Brazil court rules: Let doctors be doctors

A Brazil court Monday shot down a motion by the Federal Public Defender’s Office (DPU) to prevent doctors from treating COVID-19 patients with cheap, early treatments like chloroquine or hydroxychloroquine (HCQ).

The DPU had filed the complaint against the Federal Council of Medicine (CFM), Brazil’s physicians’ associations, claiming that the drugs are “ineffective” against COVID-19.

The argument has become a popular sleight-of-hand technique used by governments to shut down cheaper, effective treatments for COVID-19 and clear the path for pharmaceutical companies like Pfizer. Doctors who prescribe drugs like HCQ or ivermectin for COVID-19 do so for the early stages of infection, when the drugs are very effective at curing the disease. It is well known that effectiveness wanes in the later stages, which is why officials say the drugs are “ineffective against COVID-19” without mentioning which stage.

In reality, however, HCQ is a safe, effective and cheap treatment which the World Health Organization has called one of the “most efficacious, safe and cost-effective medicines” on the market.

But the DPU pushed for the CFM and its doctors to be penalized for recommending the treatment, including a fine of at least R$60 million for “collective moral damage”.
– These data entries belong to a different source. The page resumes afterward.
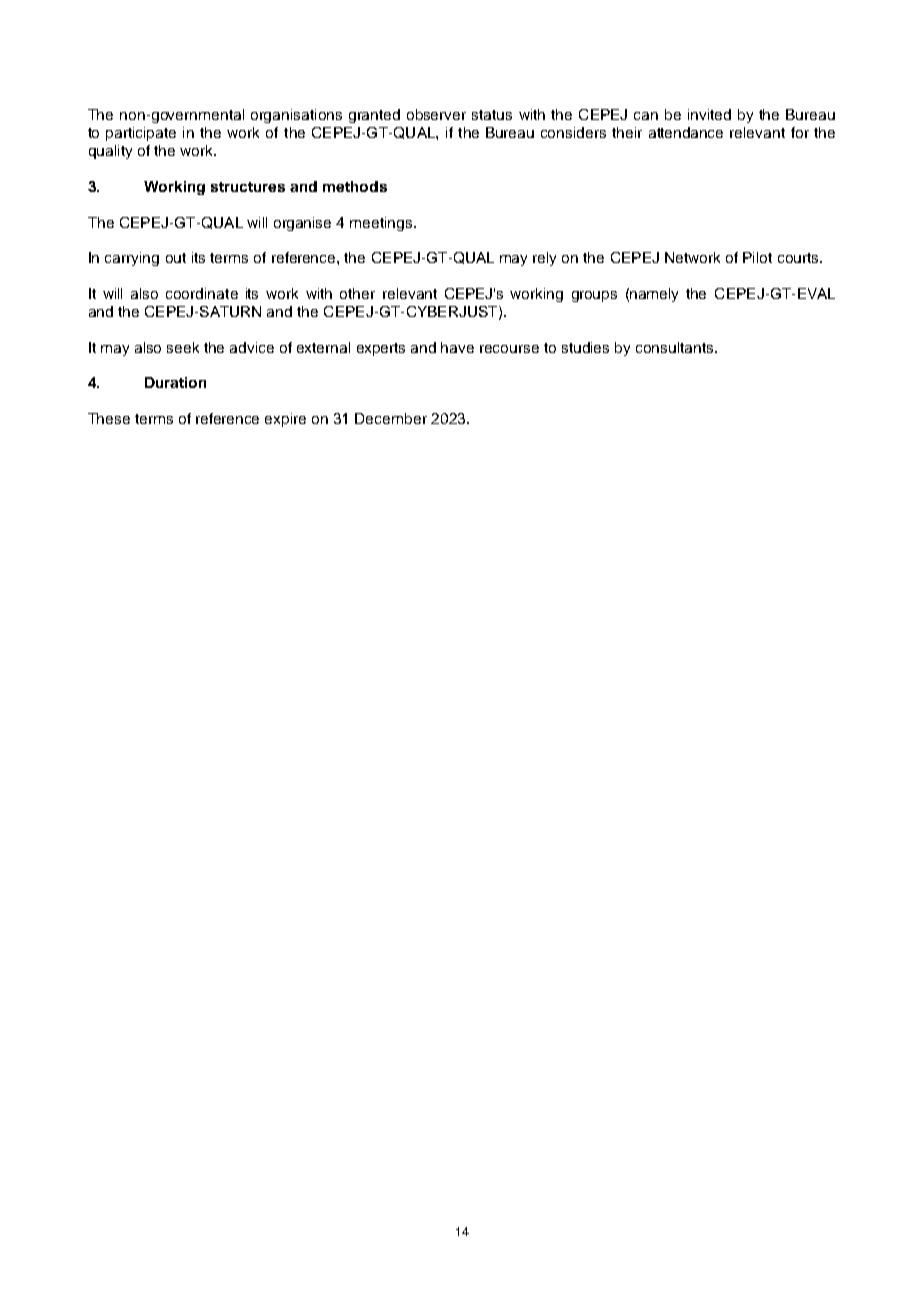 This image has height=1308, width=924. What do you see at coordinates (709, 114) in the image?
I see `invited` at bounding box center [709, 114].
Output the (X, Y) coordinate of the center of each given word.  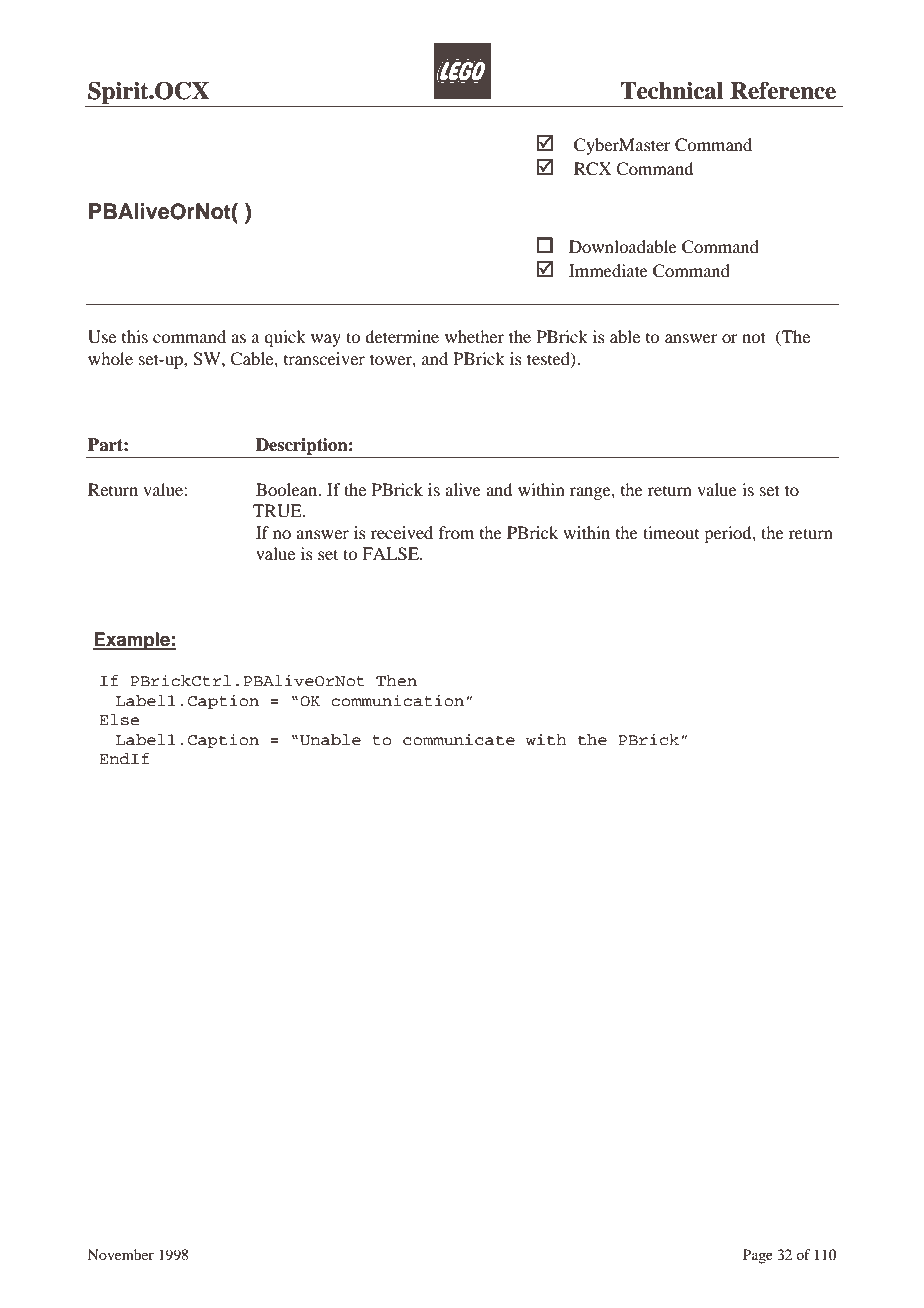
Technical (671, 90)
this (135, 336)
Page (758, 1256)
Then (396, 680)
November (121, 1254)
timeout (671, 532)
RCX (593, 169)
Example (132, 641)
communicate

However, the judge ruled Monday that medical questions should be left up to medical professionals.

“The Federal Council and the Regional Councils of Medicine are the supervising bodies of professional ethics. . . . [I]t is up to them to watch over and ensure by all means at their disposal the perfect ethical performance of medicine and the prestige and good profession and for those to exercise it legally.”

Furthermore, the judge said that doctors must have freedom and autonomy to practice medicine and prescribe medicine they deem necessary for a patient’s health.

“In turn, doctors, despite having their profession duly regulated, have professional freedom and autonomy, which includes prescribing medication to patients based on their scientific knowledge[.]”

The judge also noted that non-physicians should not be telling physicians what to tell their patients.

“It is not up to the Judiciary, which does not have technical qualification in medicine to order the Federal Council of Medicine to guide physicians or the general population about the non-use or ineffectiveness of some medicine, which would represent an undue interference in the technical inspection body of the medical class, by a lay body of the Judiciary, which precludes the granting of injunctive relief,” the judge concluded.

The ruling contrasts with how medicine is practiced in the United States, often granting non-physicians the power to dictate medicine to physicians. California Medical Board President Kristina Lawson, for example, is an attorney with no medical background, but she nevertheless pursues and disciplines physicians who recommend HCQ or ivermectin to treat COVID-19. Lawson also deputizes California residents to tell on physicians who recommend such treatments or advise against Pfizer’s COVID-19 vaccine.

California’s Assembly also passed a law last year which punishes doctors for “misinformation” — a term which the bill suggests means contradicting mainstream media.